Here are the changes in those 12 states. The April 14th Senate forecast can be seen here, and the current Senate forecasat is in the extended entry of this article:
Change in Republican general election position, Senate campaigns, April 14-current
12 states with competitive primaries and general elections
State Republican loss Nevada 14.2% Florida* 10.2% Iowa 7.0% North Carolina 6.1% Pennsylvania 5.2% California 5.0% Kentucky 4.7% Ohio 3.0% Colorado 2.7% Arizona** 2.0% Indiana -5.5% Arkansas -9.8%
* = Compares mid-April status of Rubio vs Meek general election to current three-way standings ** = For both April and current forecasts, J.D. Hayowrth is considered to be the likely Republican nominee in Arizona, not John McCainThese nearly across the board improvements for Democrats come during a time when Democrats have not improved their standing nationally.

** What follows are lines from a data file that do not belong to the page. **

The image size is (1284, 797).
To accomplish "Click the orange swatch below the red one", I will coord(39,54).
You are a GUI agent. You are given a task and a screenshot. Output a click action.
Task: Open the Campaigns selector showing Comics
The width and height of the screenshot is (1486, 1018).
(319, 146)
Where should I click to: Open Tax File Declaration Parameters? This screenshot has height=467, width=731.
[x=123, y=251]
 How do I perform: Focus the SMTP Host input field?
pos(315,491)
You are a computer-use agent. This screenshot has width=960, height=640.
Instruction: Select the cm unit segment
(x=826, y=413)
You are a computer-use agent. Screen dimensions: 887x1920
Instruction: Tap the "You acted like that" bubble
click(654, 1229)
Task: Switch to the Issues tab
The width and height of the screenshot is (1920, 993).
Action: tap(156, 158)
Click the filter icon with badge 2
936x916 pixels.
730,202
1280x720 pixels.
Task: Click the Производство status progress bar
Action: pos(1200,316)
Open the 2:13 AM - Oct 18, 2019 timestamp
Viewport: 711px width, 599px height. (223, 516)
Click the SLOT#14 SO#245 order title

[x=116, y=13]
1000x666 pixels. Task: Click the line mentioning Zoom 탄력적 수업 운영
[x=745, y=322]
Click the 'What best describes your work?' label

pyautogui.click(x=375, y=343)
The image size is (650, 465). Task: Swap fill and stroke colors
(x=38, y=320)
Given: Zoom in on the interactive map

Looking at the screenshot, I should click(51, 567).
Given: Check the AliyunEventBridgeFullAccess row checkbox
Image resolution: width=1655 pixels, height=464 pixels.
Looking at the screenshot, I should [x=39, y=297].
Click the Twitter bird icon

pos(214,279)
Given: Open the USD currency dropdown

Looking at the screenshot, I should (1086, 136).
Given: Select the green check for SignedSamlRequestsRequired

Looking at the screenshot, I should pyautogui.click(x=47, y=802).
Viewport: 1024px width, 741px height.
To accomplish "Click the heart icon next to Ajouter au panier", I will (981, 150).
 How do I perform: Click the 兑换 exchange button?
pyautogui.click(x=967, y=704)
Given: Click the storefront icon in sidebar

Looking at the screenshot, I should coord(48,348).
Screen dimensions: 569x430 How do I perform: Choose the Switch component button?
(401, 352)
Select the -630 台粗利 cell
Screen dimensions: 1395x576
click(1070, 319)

It's hardly news that Chris's empirical analysis directly contradicts the Versailles narrative. What is news is that Digby detects an ever-so-slight shift:
But here's a very interesting little twist at the very end of that story that made my heart swell:With partisanship surging, Abramowitz sees two possible routes for Congress. One involves continued gridlock and all the public anger and frustration it generates.
The other is a revived effort to change the Senate's filibuster rules, a daunting task that would make it easier for the majority party to enact bills despite unanimous minority opposition, as the House often does. Leaders of both parties say Republicans probably will gain House and Senate seats this fall, narrowing, if not wiping out, the Democrats' advantage. "That can only lead to more polarization," Abramowitz said, "and more pressure to change filibuster rules." The pressure may grow, but a closer Democratic-Republican divide in the Senate will make a rules change even harder to achieve.
Not if the politicians pay attention to their constituents it won't.Seriously, even the fact that mainstream news organizations are beginning to entertain this as a serious notion is very good news. It means that we are finally seeing a reluctant acceptance of the idea that this isn't just a "naturally" center right nation that always prefers the congress to enact conservative policy. It seems to be dawning on at least some people that the nation actually is polarized and we are going to have to fight this out rather than simply relying on conservatives like Ben Nelson to be our true north.
Now let us be perfectly clear: the polarization that's becoming increasingly hard to deny is between rightwing crazies on the one hand (a majority of whom aren't even certain the President is native-born), and a pragmatist center-left on the other.
It's David Koresh vs. the Unitarians. Both religious in-groups, if you must put it that way. If you're absolutely dedicated to missing the story, that is.